Mais pour Malay Gandhi, le principal attrait de Benchling pour les laboratoires, face aux solutions génériques comme celle d'Azure, de Google Cloud ou d'AWS, tient dans le langage scientifique qu'expriment les données de laboratoire.

« Notre spécificité est que nous savons parler le langage de la biologie. Pour prendre un exemple simple, une séquence d'ADN est une série de lettres, qui apparaîtra sous cette forme dans une base de données traditionnelle. Or, chez Benchling, nous pouvons proposer une visualisation de cette séquence, sous forme de double hélice, et permettre au client de facilement la comparer avec d'autres séquences existantes, de faire des calculs pour évaluer certaines de ses propriétés, ou encore de savoir quelle séquence encode quel type de protéine... », donne-t-il comme exemple.

« De même, si l'utilisateur veut mesurer la solubilité d'une molécule, il lui suffit d'appuyer sur un bouton pour le faire.

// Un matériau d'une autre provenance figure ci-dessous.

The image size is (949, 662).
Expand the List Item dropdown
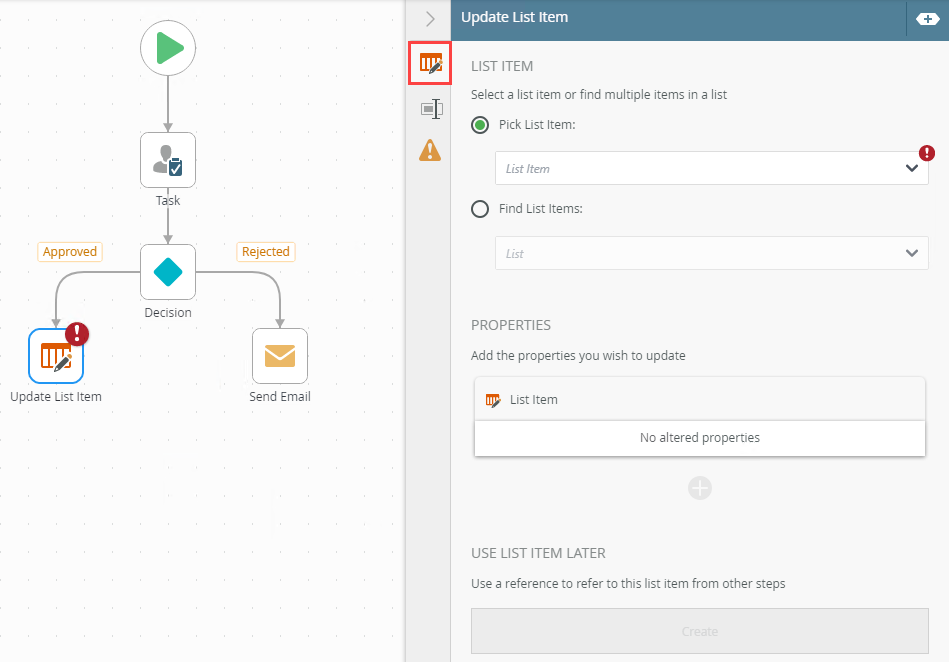click(x=712, y=168)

Bref, notre base de données maîtrise le langage des biotechs, et cela fait une grosse différence pour les utilisateurs, qui peuvent d'emblée accéder à des fonctions qu'ils devraient autrement construire d'eux-mêmes en créant leur propre logiciel et rédigeant des lignes de code », ajoute Malay Gandhi.

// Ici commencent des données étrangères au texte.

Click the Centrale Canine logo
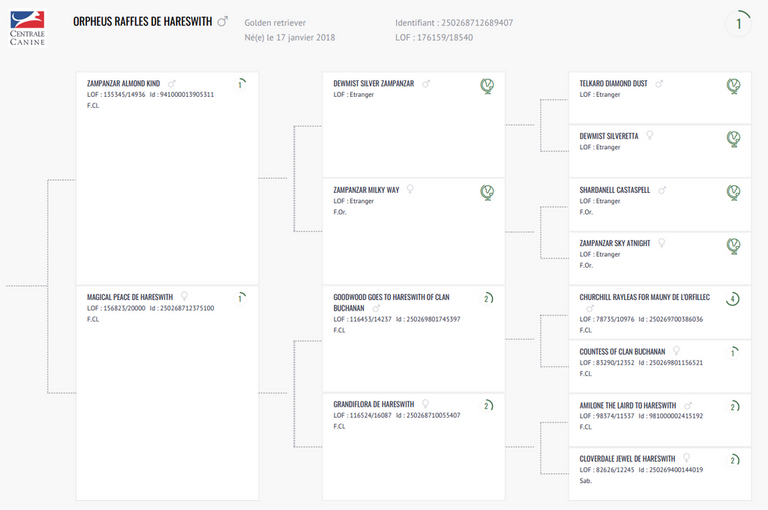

L'IA au service de la recherche médicamenteuse

Pour les laboratoires pharmaceutiques, le fait de disposer de leurs données unifiées, accessibles et au bon format facilite également la mise en œuvre d'applications autour de l'IA.

Un groupe comme Sanofi utilise par exemple la science des données pour améliorer le fonctionnement de sa chaîne d'approvisionnement et accélérer la découverte de nouveaux traitements grâce à l'IA. L'usage de cette technologie permet ainsi aux équipes de R&D de Sanofi d'améliorer de 20 à 30 % l'identification de cibles potentielles dans des domaines thérapeutiques tels que l'immunologie ou l'oncologie. À travers son partenariat avec Benchling, l'entreprise affirme qu'elle peut accélérer considérablement certains processus de recherche, passant dans certains cas de quelques semaines à quelques heures seulement.

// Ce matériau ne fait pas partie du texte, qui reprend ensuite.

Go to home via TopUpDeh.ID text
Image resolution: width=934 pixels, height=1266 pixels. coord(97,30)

La solution cloud de la jeune pousse californienne est également utilisée par Sanofi pour agréger les données complexes de plusieurs départements différents, des équipes chargées de l'oncologie de précision à celles qui planchent sur la recherche autour de l'ARNm. Outre Sanofi, Benchling équipe actuellement plus de la moitié des 50 premières entreprises biopharmaceutiques mondiales, dont AstraZeneca, Ipsen et Servier. Ce dernier recourt notamment à la technologie de Benchling pour faciliter la collecte et le traitement de données issues de la recherche in vivo, afin d'accélérer la mise sur le marché de nouveaux médicaments.

Benchling a en outre récemment ajouté de nouvelles fonctions basées sur l'IA générative à sa plateforme, par exemple pour permettre aux utilisateurs de rédiger automatiquement un rapport sur leurs expériences.

Le coût de développement moyen d'un médicament est actuellement évalué à 2,3 milliards de dollars (2,1 milliards d'euros), et peut prendre une vingtaine d'années. En outre, ce coût ne cesse d'augmenter, tandis que le taux d'échec va croissant : aux États-Unis, par exemple, 12 % seulement des médicaments qui entrent en phase d'essais cliniques seront finalement approuvés par la FDA pour être mis sur le marché. Des difficultés dues au fait que les molécules les plus faciles à trouver ont pour la plupart déjà été identifiées et utilisées. Les chercheurs doivent donc redoubler d'efforts pour en trouver de nouvelles.

De nombreux espoirs reposent désormais sur la technologie, et en particulier l'IA, pour accélérer la recherche. L'intelligence artificielle générative peut ainsi être utilisée pour passer au crible des milliards de molécules différentes, et simuler leurs interactions à différentes échelles, avec des approches par phénotype et génome. Avec à la clef la possibilité de démultiplier les candidats éligibles au statut de médicaments et réduire les risques d'échec en identifiant les molécules les plus prometteuses.